Vegetation management is also an issue on this wildlife refuge. The use of herbicide to control various exotic, unwanted, class one pests is common. The Arundo, a giant bamboo cane, is a flood control inhibitor, and difficult to do away with. Most of the biomass to this plant is underground and in this area. Grey Lodge in the fourth year of treatment has an Arundo Eradication Team, emphasizing the need to rid of this weed.

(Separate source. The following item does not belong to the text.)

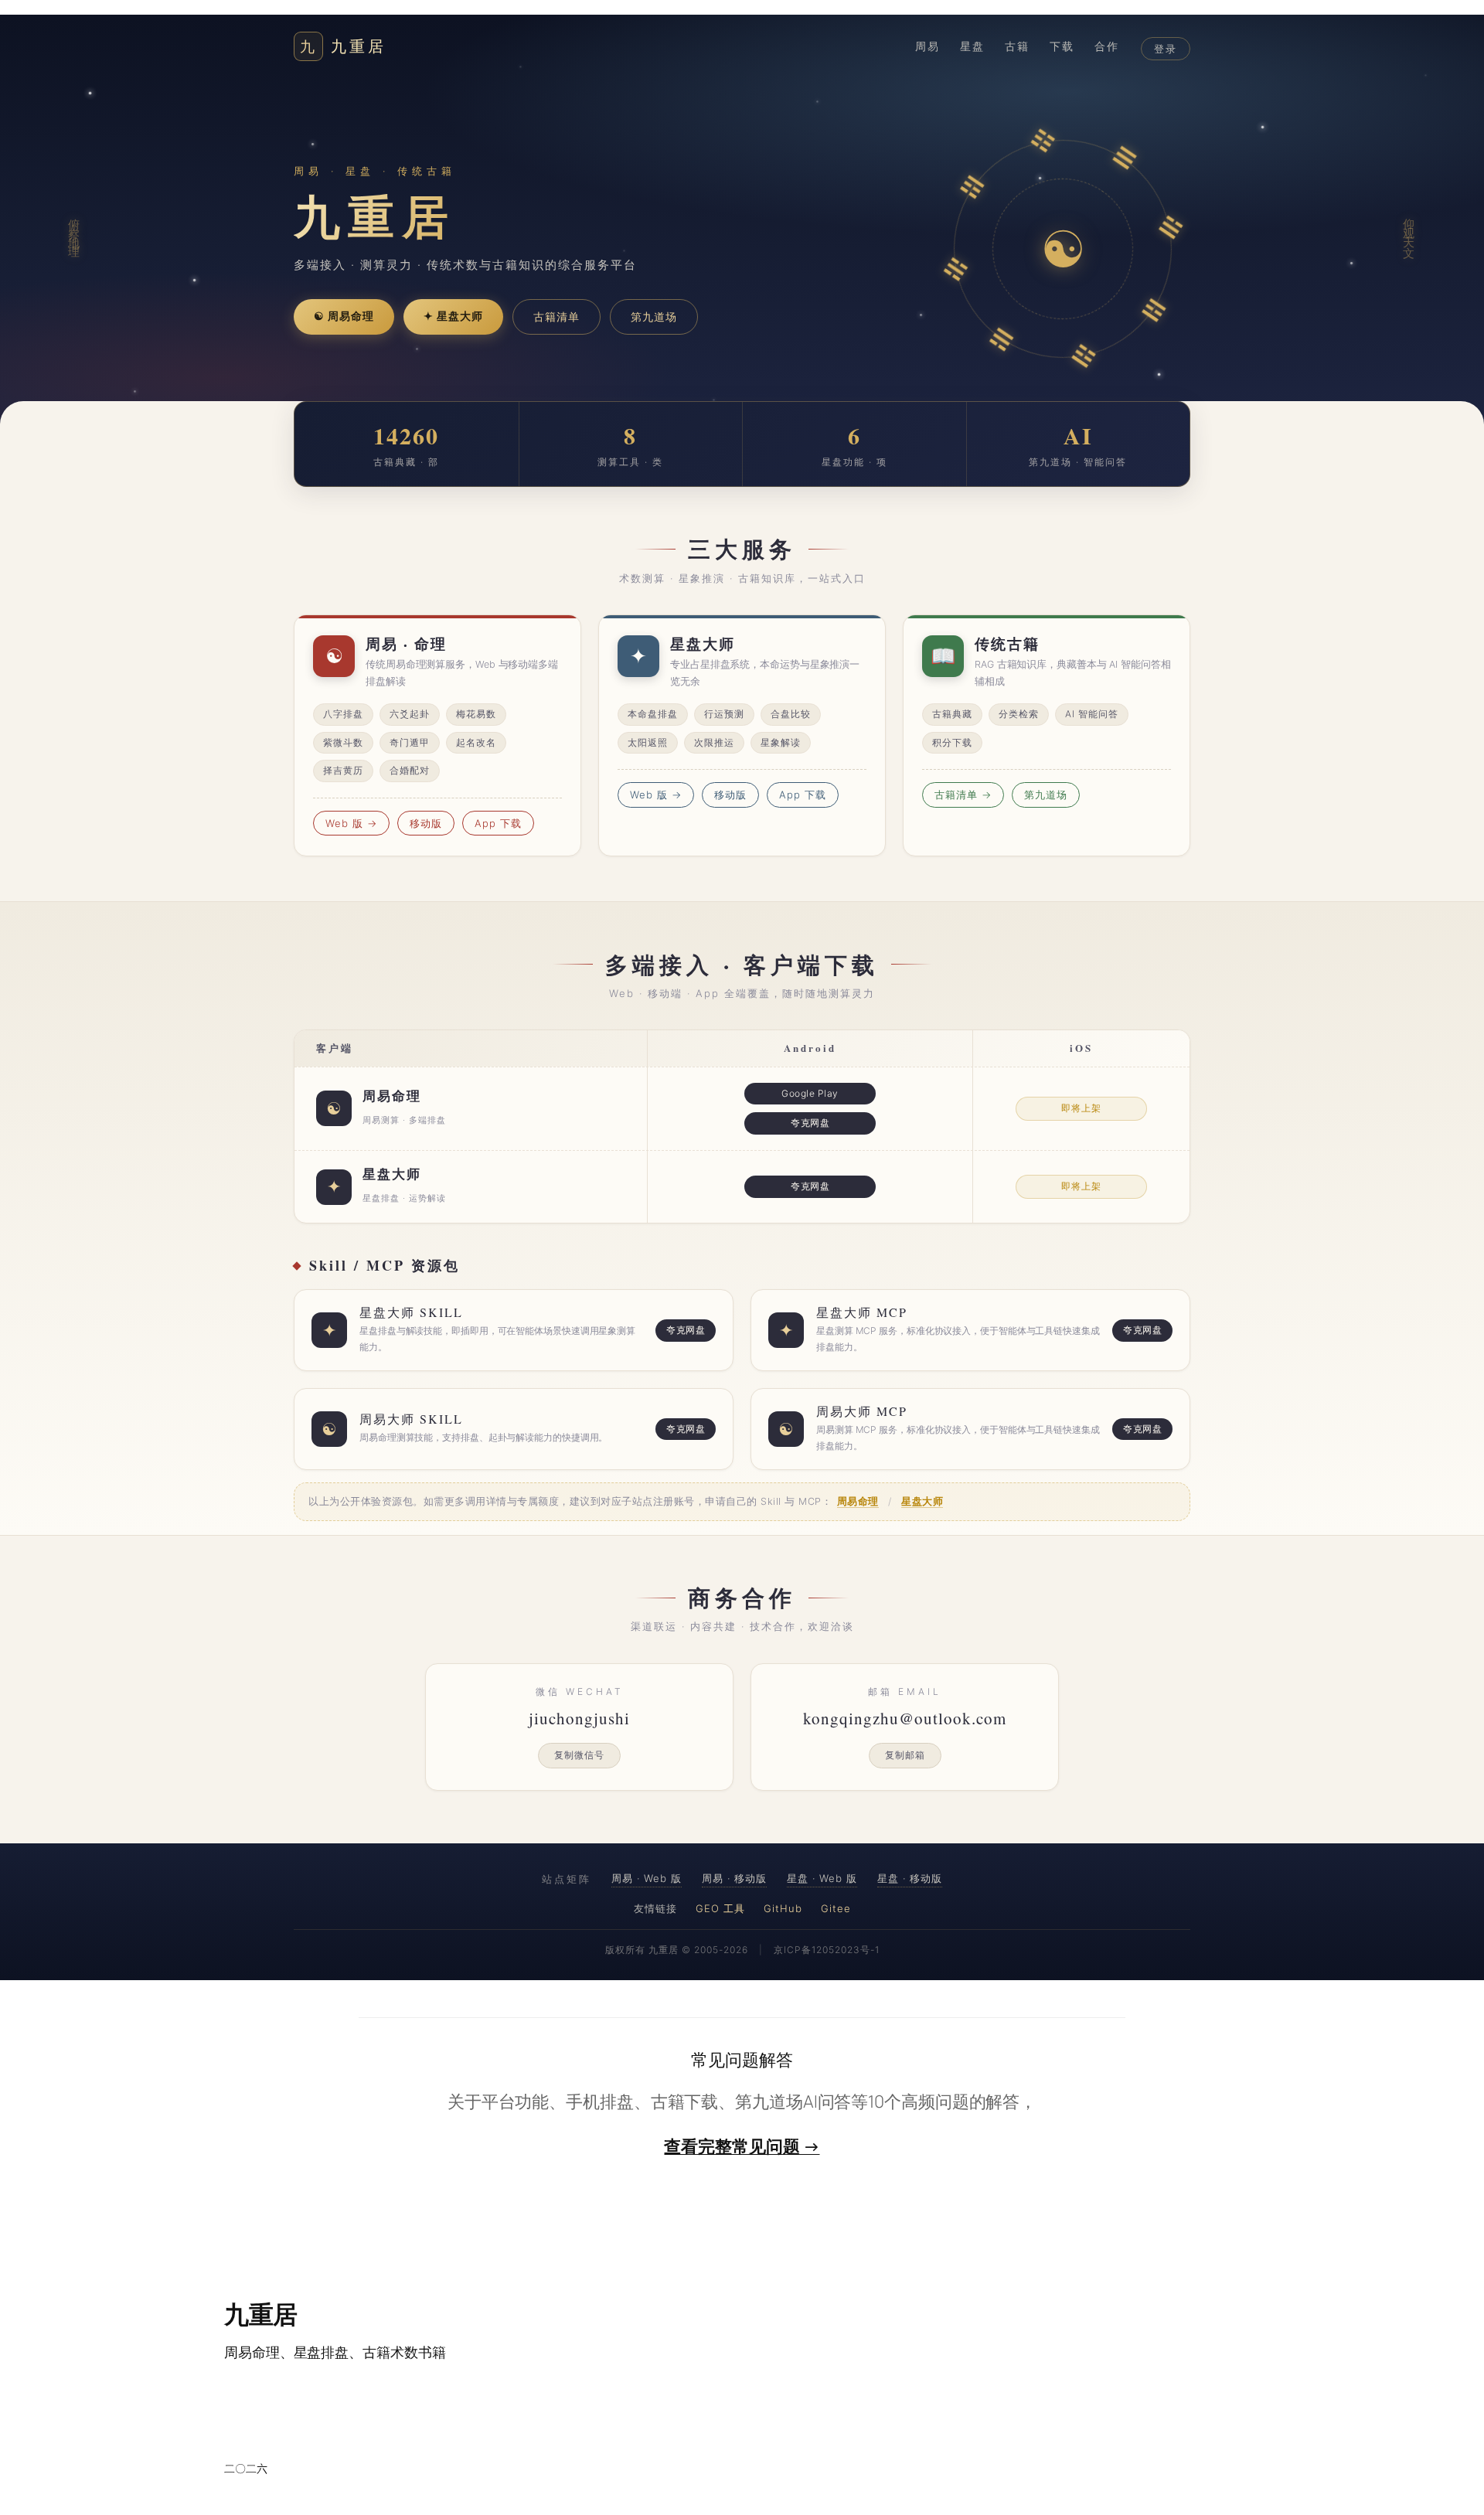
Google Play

Other plants on this wildlife refuge native, or not; desirable or not; are-milkweed (undesirable), native blackberry (desirable), non-native blackberry (undesirable), and parrots feather (undesirable aquatic weed).


Summary

Gray Lodge Wildlife Area, located in Butte County of Northern California, serves many purposes to surrounding communities, including wildlife. Divided in two segments, this refuge serves the wildlife and recreational desires of visitors; one segment is for the waterfowl to rest, and the other designated for hunting. Only three days of the week are designated as hunting days, leaving the other four to strictly sightseeing and management time. The three days of hunt are Wednesday, Saturday, and Sunday. The privilege to hunt includes a fee, which in turn, allows other events on the refuge to be free of fees.

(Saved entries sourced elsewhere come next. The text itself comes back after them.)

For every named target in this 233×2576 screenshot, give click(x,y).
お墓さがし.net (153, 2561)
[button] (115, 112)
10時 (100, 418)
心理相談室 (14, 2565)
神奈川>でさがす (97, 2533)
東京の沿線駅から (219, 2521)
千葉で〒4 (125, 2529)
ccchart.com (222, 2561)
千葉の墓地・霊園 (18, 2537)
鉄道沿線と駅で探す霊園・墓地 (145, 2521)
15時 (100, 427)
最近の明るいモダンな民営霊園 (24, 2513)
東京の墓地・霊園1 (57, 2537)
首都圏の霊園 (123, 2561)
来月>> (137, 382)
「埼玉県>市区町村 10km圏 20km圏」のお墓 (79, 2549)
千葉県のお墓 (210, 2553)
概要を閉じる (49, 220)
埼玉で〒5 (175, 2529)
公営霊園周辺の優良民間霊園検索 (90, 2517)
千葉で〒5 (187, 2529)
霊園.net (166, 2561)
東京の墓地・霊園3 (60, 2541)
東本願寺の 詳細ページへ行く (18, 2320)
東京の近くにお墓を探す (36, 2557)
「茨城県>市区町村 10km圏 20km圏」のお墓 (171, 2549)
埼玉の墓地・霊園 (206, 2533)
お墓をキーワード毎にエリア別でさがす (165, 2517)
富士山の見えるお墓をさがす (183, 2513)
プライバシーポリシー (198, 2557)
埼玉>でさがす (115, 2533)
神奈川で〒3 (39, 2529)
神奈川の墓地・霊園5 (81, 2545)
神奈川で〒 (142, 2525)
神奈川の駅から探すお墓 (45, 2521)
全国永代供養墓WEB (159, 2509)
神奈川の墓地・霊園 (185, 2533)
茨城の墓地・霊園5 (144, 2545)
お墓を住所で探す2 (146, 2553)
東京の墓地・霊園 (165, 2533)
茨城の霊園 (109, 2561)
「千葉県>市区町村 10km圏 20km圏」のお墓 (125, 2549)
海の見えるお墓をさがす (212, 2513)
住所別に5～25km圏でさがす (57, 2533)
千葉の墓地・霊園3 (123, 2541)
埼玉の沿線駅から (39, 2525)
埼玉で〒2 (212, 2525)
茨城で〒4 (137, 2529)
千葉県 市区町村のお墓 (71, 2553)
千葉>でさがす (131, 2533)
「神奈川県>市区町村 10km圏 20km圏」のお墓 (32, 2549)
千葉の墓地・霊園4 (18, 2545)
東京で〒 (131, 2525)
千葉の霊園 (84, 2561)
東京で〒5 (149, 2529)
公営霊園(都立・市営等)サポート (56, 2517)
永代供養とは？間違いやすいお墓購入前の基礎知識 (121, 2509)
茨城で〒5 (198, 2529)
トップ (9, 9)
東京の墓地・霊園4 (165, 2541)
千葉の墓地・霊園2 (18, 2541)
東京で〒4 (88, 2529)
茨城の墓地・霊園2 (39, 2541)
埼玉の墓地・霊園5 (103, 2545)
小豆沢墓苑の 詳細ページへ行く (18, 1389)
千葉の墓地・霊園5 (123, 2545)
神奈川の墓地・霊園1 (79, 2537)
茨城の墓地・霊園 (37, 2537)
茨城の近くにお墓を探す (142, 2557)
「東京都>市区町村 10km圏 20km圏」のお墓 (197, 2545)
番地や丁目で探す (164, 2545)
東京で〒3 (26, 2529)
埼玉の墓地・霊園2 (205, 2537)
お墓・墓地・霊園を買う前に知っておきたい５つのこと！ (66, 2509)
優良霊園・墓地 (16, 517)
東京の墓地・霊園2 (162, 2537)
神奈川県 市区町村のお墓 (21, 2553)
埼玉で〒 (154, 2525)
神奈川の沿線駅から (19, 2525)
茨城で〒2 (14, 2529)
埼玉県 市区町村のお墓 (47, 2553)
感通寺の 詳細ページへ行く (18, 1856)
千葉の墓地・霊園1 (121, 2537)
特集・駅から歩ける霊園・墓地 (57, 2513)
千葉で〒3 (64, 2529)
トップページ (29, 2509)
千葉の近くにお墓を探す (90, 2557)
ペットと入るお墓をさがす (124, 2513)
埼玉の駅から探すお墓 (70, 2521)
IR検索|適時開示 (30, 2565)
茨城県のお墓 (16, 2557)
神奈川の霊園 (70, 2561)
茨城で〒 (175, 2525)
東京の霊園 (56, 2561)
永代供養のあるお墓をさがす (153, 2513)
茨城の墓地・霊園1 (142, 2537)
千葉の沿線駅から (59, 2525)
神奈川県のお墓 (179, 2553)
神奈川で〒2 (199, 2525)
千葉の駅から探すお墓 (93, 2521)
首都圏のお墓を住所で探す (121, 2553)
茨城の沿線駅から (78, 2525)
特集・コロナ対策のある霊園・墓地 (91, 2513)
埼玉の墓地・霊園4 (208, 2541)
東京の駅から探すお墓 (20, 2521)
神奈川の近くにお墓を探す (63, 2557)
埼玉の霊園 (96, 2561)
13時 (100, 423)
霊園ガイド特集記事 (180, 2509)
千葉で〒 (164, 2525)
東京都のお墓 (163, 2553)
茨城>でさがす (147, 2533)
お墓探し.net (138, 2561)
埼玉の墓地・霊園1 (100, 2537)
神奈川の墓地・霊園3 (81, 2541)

Approximately 50,000 visitors come to this Wildlife refuge every year. Visitors travel here to observe waterfowl in courtship activities, migration, or to bird watch in general. All crops are actually harvested by the waterfowl and wildlife. Vegetation management is also an issue on this wildlife refuge. Other plants on this wildlife refuge native, or not; desirable or not; are-milkweed (undesirable), native blackberry (desirable), non-native blackberry (undesirable), and parrots feather (undesirable aquatic weed).